* _WORK ORDER_
Continue the article on employee engagement at optometry clinics, picking up right after its last sentence.

Getting employees to act with purpose, dedication, attention to detail and a high standard of service is the biggest challenge to running an optometry clinic. I hear it repeatedly consulting with optometry clinics across North America about their employee engagement and recalling strategies. I also experienced it as a clinic employee for over 17 years.

Data reinforces this challenge. According to employee engagement analysis by Gallup, the top quarter of businesses outperform those in the bottom quarter by 10 percent in customer loyalty, 20 percent in productivity and 21 percent in profitability, all due to engagement. Research by Ere Media also found that replacing an entry-level employee costs 30-50 percent of that employee’s salary. That jumps to 150 percent for mid-level employees. Overall, $11 billion is lost annually due to employee turnover across the U.S.

That’s a lot of numbers, and the impact can be hard to understand. So, I created a workshop to help optometry staff develop ideas and foster intrapreneurial initiative —entrepreneurship within a company — to positively influence their clinic, and to experience more career satisfaction as a result. Conducting this workshop at conferences and clinics, I’ve heard a lot from staff about what their employers could do better. Based on that feedback, here are three simple steps to increase employee engagement at your clinic:

Inspire your team with a clear vision.

It’s inspiration, not motivation, that ultimately rallies the troops. While it seems simple, identifying your vision and repeatedly communicating it to your team helps everyone have a sense of purpose when executing their respective roles.

Your vision or mission statement should be short, concise and answer why it is you do what you do. Referring to it regularly in meetings, placing it on your website, and ensuring your whole team feels part of your vision are all ways to help motivate your team through inspiration.

Set compelling and concrete goals that benefit everyone.

Your goals may involve increasing the number of new patients you reach, growing your eyewear sales or reducing unbooked appointments. While your staff will determine whether or not the clinic achieves its goals, it’s you, the business owner, who stands to benefit financially from attaining them. Be sure to implement a system that acknowledges your employees’ dedication to accomplishing these goals.

* _SUPPLIED MATERIAL_
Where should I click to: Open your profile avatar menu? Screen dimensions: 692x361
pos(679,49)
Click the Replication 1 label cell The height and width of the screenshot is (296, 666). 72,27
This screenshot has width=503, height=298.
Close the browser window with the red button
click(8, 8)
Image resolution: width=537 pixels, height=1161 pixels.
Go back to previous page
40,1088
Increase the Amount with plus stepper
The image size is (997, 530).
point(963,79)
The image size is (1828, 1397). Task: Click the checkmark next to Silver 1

* _EXPECTED ANSWER_
Starting a conversation with your employees about how they would like to be part of the clinic’s success is a good way to engage staff — it promotes inclusion over the imposition of a system they may not be on board with. After setting a budget and any necessary parameters, put it to staff to choose how they would like to celebrate when the entire team meets its monthly or quarterly target. Using a social or team-building activity as a reward for achieving a goal provides an extra opportunity for engagement.

Show your people that you care. 

This is by far the most important of the three steps, and it does not have to be a big endeavour. In fact, Gallup data found that private recognition from the boss, increased responsibilities, and positive evaluations or reviews are among the most memorable forms of recognition.

If you don’t know where to start, try engaging in a few minutes of one-on-one conversation with an employee, giving them a thoughtful card where you acknowledge their unique contributions or even asking their opinion about something relevant to their role.

Employee engagement is critical to the success of your clinic, and making improvements doesn’t have to be complicated. Get the ball rolling by taking small steps to increase your communication with your staff.


Pauline Blachford consults with optometrists across North America on how to reduce un-booked appointments, increase eyewear sales, and improve employee engagement and productivity. She writes regularly for the Canadian Journal of Optometry and is a frequent speaker at industry conferences and events. For more information, visit paulineblachford.com.

This article originally appeared in the January 2017 edition of INVISION.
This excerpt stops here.